SET PROBLEM | Reproduce, without alteration, the lines of the material starting at the line that contains "Click the orange" and ending at the line that contains "pyautogui.click(x=208, y=19)", with both of those lines included.

Records of locating words and elements

▽

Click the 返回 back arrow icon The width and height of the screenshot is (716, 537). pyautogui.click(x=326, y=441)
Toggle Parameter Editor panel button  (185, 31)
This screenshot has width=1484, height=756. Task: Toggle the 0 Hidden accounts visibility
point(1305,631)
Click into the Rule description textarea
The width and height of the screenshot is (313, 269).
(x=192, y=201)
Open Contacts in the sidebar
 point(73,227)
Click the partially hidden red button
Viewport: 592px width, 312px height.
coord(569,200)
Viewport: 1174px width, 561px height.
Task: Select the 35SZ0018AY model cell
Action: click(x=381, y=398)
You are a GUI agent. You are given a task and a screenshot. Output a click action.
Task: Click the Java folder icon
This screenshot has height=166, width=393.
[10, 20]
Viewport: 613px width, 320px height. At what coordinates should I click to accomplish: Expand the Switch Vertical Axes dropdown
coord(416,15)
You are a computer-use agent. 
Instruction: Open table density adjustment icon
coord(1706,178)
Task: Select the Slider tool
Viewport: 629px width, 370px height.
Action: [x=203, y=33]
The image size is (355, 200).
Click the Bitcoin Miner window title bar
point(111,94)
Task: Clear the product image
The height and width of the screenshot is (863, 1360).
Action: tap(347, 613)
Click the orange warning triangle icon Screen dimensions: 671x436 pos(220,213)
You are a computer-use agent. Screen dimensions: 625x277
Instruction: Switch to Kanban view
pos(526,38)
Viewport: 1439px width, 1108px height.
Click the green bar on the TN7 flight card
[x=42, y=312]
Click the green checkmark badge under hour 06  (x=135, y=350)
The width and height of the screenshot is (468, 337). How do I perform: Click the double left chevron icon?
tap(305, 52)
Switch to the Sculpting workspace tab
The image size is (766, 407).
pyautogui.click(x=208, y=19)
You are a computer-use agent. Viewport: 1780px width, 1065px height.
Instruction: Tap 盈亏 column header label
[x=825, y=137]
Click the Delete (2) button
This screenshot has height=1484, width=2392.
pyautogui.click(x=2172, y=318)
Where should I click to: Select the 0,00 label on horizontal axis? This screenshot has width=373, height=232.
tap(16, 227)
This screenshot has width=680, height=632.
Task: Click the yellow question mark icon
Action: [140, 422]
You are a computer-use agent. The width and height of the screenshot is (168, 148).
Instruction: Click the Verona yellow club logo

△

SOLUTION TO THIS PROBLEM |
Click the orange warning triangle icon Screen dimensions: 671x436 pos(220,213)
You are a computer-use agent. Screen dimensions: 625x277
Instruction: Switch to Kanban view
pos(526,38)
Viewport: 1439px width, 1108px height.
Click the green bar on the TN7 flight card
[x=42, y=312]
Click the green checkmark badge under hour 06  (x=135, y=350)
The width and height of the screenshot is (468, 337). How do I perform: Click the double left chevron icon?
tap(305, 52)
Switch to the Sculpting workspace tab
The image size is (766, 407).
pyautogui.click(x=208, y=19)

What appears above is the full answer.